The out and out winners of the paper system are the upper classes, who benefit most from borrowing and from the artificial expansion of asset values.  The importance of this phenomenon can be seen in the reaction of both the Democrats and the Republicans to the recent credit crunch.  Their first reaction was to prop up stock and real estate values through massive monetary expansion, the fruits of which we have seen in the past year's stock market performance.

Today, three e-mails arrived from NetRightNation, the Congressional Republicans Ways and Means Committee and Americans for Limited Government that illustrate the Democrats' commitment to inflation and subsidy to the super rich.  Fist, NetRightNation (NRN, h/t Adam Bitely) points out that everyone in the world is worried about increasing government debt except Timothy Geithner and Barack Obama.  That's not quite true because George Soros and Henry Paulson are eager for more stimulus that would lead to more debt hence more monetary expansion.  One of the interesting revelations of the recent show-indictment of Goldman Sachs is that Henry Paulson set up a hedge fund after leaving office and one of its chief investments is in gold. Soros as well has invested in gold.  I wonder if Paulson and Soros know something the editors of the Democratic newspapers don't.
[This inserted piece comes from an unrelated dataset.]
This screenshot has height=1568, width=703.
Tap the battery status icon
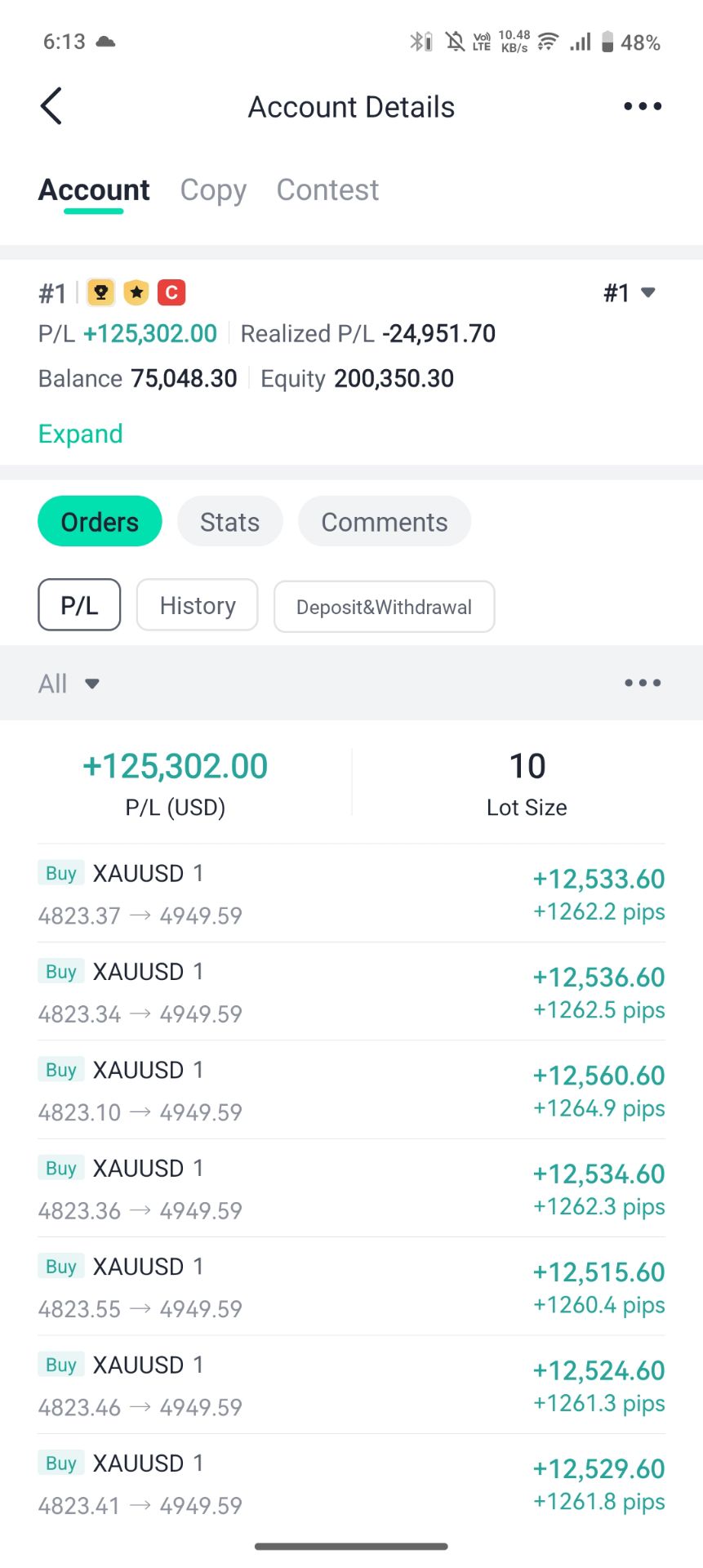point(607,42)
NRN reports that the International Monetary Fund (IMF) issued a "stark warning" about the extent of government debt around the world.  But it's full speed ahead for the Obama administration, which aims to borrow an additional trillion a year over the next ten years.  Likely, this will be too little as the economy fails to generate jobs.
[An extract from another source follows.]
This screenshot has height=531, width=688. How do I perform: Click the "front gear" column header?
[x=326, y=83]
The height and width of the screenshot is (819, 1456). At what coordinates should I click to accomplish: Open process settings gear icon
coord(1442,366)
Second, the Congressional Repbulicans' Ways and Means (CRWAM) e-mailed that the Congressional Budget Office (CBO) has found that millions of low- and middle-income Americans will now have to pay a $666 dollar tax (which the Democrats falsely call a fee in order to allow the Supreme Court to lie once again and declare the tax constitutional, which it is not).  According to CRWAM, CBO found that more than half of the 3.9 million Americans who will be forced to pay the tax "will have incomes that are low enough to qualify for premium subsidies" and that in 2016, 3 million Americans with incomes less than five times the poverty level will pay $2 billion in taxes as a result of the tax. 

Adding to the costs will be the need to hire 16,500 inspectors, who will become an interest group that will fight the law's repeal. This is a drop in the bucket of the Democrats' destructive spending plans and is one more example of the Democrats' penchant for authoritarian illegality.
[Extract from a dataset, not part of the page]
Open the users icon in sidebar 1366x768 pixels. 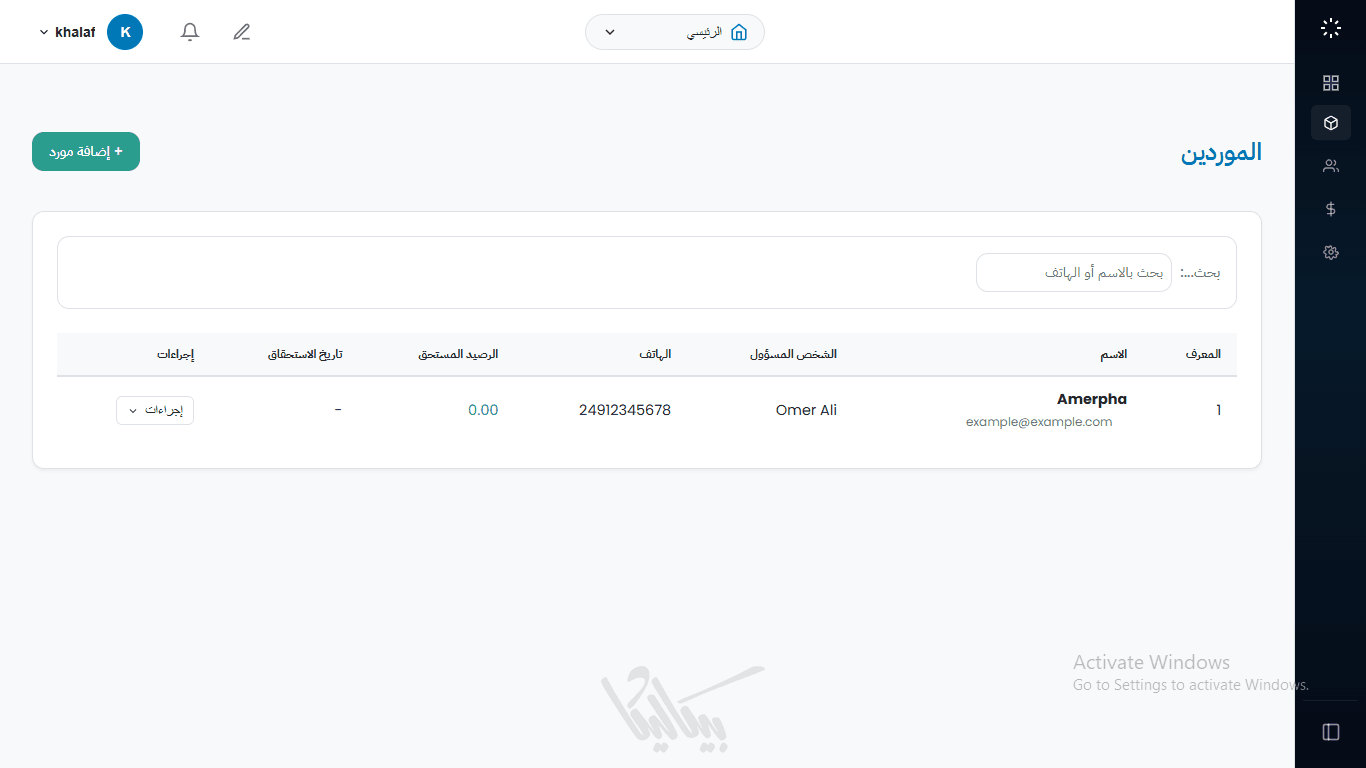click(x=1330, y=166)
The third e-mail is a press release from Americans for Limited Government (ALG).  ALG writes that the Senate is considering a bill from Senator Chris Dodd (D-CT) that would establish a $50 billion fund to subsidize failing companies, in effect recreating the bailout over and over albeit on a smaller scale. Bill Wilson, ALG's president writes that Dodd is not representing the voters of Connecticut but rather Freddie Mac and Fannie Mae.  ALG writes:

"Dodd bears a great deal of responsibility for causing the financial crisis.  Dodd has no business leading the Senate's effort to 'reform' the financial system.  He is the most corrupt Senator in U.S. history who protected Fannie Mae and Freddie Mac from being reined in while the housing bubble was inflated, and who personally benefited for being a shill for banks with VIP treatment in his loan from Countrywide."

I wish I could be more optimistic about the nation's future, but the public has gleefully committed itself to belief in the three card monty game that FDR devised.  The Democratic and Progressive media call the public's commitment to government incompetence "moderate", but squandering 40 percent of the nation's income is not moderate, nor are the majority of policies that the centralized federal government has pursued.  I am investing in gold and keeping a plane ticket to Hong Kong in my safe.